# Voltex 4 led light strobe kit



## XxChevy-HDxX (Jul 15, 2010)

I was thinking about buying these. Im buying the led's because they last long and they say they are brighter. Anyone have these? Tell me what do you guys think

http://voltexlights.com/vo130waledhi.html

I was also looking at the regular strobes too which one do you think is better.... The leds are brighter at night in the video it doesnt look to bright.

http://voltexlights.com/100wastkithi.html


----------



## XxChevy-HDxX (Jul 15, 2010)

Anyone really no one will answer


----------



## tim096 (Dec 24, 2007)

I have whelen, strobes and the vertex. I would stick with a name brand. If you cant buy new ck ebay for used.. Just a thought. Never tried or seen voltex. Good luck


----------



## cwby_ram (Jan 15, 2011)

I know this is an old thread, but I'm running a set of the Voltex LED hideaways I got on eBay for like $40. I like them.

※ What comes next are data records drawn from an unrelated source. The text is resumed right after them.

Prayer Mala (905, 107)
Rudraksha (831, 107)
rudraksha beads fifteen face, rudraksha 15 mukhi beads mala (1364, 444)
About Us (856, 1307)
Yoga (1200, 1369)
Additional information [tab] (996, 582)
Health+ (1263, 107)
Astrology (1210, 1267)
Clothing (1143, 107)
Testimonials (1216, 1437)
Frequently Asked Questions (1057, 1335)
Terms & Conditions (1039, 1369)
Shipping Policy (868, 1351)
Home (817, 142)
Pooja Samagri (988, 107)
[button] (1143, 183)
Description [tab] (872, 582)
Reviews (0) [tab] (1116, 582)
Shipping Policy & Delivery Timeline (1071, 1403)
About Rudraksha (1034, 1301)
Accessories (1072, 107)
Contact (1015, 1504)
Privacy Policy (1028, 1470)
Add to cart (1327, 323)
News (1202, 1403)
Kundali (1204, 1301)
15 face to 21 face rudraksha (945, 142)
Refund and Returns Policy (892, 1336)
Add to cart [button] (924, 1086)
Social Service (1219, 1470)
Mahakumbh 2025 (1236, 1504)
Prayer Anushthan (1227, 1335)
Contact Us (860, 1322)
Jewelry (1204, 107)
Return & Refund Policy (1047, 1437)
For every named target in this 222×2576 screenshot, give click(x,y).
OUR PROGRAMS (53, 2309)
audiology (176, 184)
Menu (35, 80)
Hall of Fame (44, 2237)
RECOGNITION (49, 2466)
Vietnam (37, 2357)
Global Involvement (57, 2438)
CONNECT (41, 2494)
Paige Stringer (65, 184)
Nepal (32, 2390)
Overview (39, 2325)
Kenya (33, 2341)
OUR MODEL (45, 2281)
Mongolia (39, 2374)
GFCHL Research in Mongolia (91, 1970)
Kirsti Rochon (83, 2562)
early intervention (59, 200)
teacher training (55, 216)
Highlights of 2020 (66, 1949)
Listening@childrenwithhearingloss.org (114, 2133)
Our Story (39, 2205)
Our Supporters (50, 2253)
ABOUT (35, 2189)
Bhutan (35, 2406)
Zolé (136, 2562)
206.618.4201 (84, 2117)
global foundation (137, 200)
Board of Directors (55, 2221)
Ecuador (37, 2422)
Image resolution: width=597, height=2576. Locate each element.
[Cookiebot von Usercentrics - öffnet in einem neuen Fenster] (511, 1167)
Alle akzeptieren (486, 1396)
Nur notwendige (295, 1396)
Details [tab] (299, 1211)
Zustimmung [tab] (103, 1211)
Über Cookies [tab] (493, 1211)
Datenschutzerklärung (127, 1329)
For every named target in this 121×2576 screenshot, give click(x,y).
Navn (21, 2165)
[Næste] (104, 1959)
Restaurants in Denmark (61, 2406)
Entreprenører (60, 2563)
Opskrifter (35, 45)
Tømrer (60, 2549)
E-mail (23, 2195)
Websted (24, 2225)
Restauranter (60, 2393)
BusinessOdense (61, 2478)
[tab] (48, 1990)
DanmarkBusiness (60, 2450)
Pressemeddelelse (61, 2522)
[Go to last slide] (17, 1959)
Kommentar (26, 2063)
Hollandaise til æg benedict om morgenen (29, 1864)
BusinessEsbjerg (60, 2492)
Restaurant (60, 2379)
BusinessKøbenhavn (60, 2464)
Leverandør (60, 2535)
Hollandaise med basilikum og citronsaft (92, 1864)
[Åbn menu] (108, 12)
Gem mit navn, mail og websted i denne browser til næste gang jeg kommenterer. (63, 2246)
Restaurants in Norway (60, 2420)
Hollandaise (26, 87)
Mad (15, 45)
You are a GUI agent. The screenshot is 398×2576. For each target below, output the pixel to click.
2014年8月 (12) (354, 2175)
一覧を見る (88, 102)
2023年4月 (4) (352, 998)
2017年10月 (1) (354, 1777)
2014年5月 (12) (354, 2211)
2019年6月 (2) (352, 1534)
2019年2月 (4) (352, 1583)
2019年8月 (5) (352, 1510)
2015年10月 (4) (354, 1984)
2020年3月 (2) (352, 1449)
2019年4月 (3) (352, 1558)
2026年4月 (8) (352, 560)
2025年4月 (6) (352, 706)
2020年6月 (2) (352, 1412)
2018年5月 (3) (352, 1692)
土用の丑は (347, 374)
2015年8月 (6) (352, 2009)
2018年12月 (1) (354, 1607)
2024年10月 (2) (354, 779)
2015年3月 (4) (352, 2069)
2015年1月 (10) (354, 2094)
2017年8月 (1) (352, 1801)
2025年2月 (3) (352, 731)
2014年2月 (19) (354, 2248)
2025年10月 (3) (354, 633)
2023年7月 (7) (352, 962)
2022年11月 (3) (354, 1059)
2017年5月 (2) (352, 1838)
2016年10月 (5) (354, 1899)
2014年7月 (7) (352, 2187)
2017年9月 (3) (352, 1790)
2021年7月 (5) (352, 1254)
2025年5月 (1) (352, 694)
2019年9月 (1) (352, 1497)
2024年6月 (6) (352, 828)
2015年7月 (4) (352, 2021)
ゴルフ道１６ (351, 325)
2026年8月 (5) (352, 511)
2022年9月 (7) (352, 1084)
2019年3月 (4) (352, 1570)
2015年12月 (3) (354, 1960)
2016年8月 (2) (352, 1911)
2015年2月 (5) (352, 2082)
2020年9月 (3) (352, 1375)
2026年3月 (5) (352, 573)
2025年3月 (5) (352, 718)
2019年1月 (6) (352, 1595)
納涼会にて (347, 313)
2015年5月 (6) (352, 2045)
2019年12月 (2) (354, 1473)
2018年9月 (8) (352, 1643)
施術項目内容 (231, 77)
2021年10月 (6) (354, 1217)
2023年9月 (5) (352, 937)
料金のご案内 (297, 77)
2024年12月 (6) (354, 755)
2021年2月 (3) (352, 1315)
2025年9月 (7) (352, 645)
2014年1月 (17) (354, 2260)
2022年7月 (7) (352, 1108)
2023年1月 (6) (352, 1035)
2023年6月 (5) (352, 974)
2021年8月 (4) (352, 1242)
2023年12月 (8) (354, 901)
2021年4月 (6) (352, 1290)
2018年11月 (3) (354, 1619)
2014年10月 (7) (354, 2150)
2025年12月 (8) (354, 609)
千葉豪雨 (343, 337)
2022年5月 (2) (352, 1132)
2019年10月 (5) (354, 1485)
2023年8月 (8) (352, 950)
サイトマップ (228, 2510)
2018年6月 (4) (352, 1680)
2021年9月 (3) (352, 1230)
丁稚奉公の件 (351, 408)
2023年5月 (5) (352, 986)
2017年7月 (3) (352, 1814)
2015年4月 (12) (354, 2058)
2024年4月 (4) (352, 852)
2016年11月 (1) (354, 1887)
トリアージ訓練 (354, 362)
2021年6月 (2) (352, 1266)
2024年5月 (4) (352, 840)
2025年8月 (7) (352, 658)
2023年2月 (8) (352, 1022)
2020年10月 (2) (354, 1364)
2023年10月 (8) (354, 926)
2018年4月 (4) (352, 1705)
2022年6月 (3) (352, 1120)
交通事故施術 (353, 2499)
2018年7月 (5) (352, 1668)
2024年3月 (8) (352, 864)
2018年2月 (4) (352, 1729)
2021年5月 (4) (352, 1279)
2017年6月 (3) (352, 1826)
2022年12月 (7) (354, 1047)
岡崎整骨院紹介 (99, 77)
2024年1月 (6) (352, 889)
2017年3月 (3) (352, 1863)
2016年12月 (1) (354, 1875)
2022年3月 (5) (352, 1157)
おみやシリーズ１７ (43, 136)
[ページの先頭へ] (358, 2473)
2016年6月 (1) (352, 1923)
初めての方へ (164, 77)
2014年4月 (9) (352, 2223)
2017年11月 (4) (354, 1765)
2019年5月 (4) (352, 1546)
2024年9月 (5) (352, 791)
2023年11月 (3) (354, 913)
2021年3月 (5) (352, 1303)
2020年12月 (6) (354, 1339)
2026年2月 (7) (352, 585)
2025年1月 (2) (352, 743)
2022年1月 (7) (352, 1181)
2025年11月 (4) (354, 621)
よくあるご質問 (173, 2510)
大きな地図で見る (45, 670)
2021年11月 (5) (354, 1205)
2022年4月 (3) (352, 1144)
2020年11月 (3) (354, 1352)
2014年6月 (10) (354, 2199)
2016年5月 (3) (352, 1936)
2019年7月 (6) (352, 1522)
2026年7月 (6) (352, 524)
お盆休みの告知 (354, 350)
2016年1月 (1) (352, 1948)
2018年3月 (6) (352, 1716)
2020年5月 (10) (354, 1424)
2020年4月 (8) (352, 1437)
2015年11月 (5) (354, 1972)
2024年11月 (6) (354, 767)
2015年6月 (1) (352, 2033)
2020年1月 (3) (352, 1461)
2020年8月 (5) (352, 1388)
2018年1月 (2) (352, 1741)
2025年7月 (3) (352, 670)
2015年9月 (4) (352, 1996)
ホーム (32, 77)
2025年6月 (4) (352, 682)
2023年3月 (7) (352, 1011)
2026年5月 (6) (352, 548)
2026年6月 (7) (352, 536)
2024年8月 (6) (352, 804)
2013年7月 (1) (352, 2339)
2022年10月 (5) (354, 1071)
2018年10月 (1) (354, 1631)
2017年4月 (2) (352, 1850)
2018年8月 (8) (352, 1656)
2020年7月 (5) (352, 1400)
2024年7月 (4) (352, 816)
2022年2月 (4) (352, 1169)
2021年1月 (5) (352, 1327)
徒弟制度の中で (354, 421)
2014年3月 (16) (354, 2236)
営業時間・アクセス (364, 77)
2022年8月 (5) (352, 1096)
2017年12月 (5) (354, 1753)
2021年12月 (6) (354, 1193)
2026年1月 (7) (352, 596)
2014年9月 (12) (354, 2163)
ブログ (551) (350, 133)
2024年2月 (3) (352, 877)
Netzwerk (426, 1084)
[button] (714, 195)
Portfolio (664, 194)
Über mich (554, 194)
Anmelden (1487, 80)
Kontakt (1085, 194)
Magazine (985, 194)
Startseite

They're certainly not a set of Whelens, but for the price, you can't go wrong. Plenty bright enough at night. Not nearly as attention-grabbing during the day, but they're cheap. I figure they're a good secondary light. I was thinking about putting a set in the other two trucks, too.


----------



## Fourbycb (Feb 12, 2009)

In the Video what the hell is the clicking noise (yea I know what it is) that would drive me crazy after 5 minutes
Stay away from Voltex Chinese crap


----------



## mike1316 (Sep 16, 2007)

Sound off leds are good too


----------



## Dissociative (Feb 28, 2007)

VOLEX LEDS???...yuck...


----------



## Fire_n_Ice (Sep 23, 2009)

VOLTEX?!?! C'mon, eventually you will end up spending the same amount when u have to replace them pretty often! I know everyone has budgets, but I'm speakin from experience, that stuff is crap. Stay away AS MUCH AS POSSIBLE from that chinese junk.


----------